I have my eye out for a manual SX4(not as easy to come by)for an ice racer,the rear diff would need to come out and figure a way to delete the locking clutches and replace with something solid so no center diff.My experience with ice and awd says the center should be a good lsd or weld it up...having an open center just makes it very unpredictable throttle on/off.
Roadraceengineering makes a turbo kit but its pricey,a little diy setup with a MS would make it a Subaru killer on the ice with a serious diet program...these things are on the porky side for the size.
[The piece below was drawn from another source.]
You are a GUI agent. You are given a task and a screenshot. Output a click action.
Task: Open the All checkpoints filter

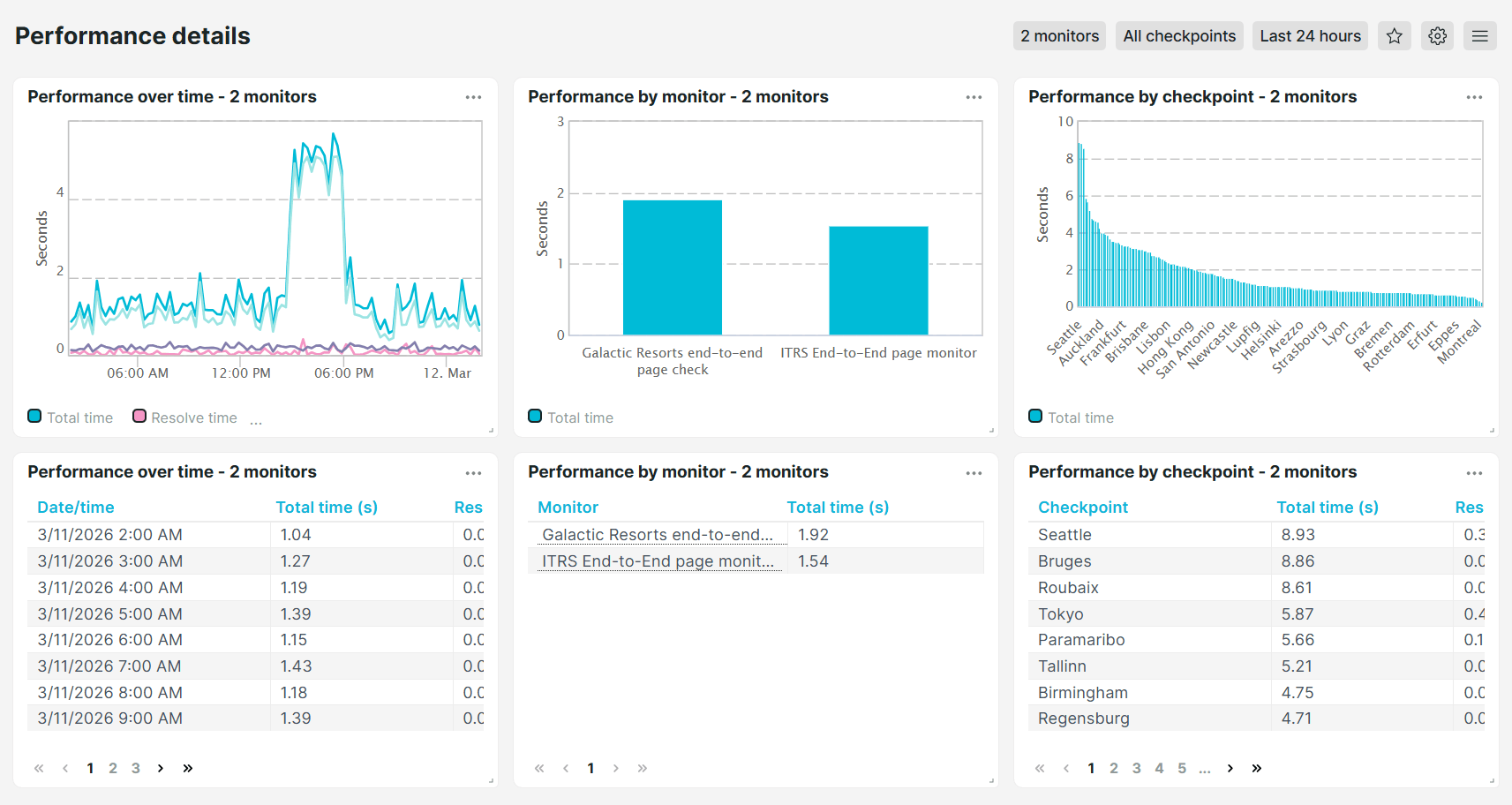tap(1179, 35)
Rallycross is not necessarily traction limited, not in the same way ice or snow are. And yes, I do firmly believe that a FWD will pull out of a tight corner a lot better than anything else. This is one of the places were AWD really sucks unless you are able to pivot the car around so you don't get the rear wheels shoving you to the outside. FWD you just dive in and drive out as long as you can turn the steering more.
Well, until you break a CV joint, anyway.
For reference, I've actively competed in all three, in various examples of each, with decent success on all platforms, so I feel that I have a handle on what works where and what doesn't. Once thing about dirt is that it is far grippier than ice/snow and the cars will react differently. On a tight course, FWD will usually embarrass everything else. On faster courses you can do the tricks needed to wrestle an AWD car around, but then on those same faster courses FWD's traction limitations aren't as bad because there isn't much hard acceleration.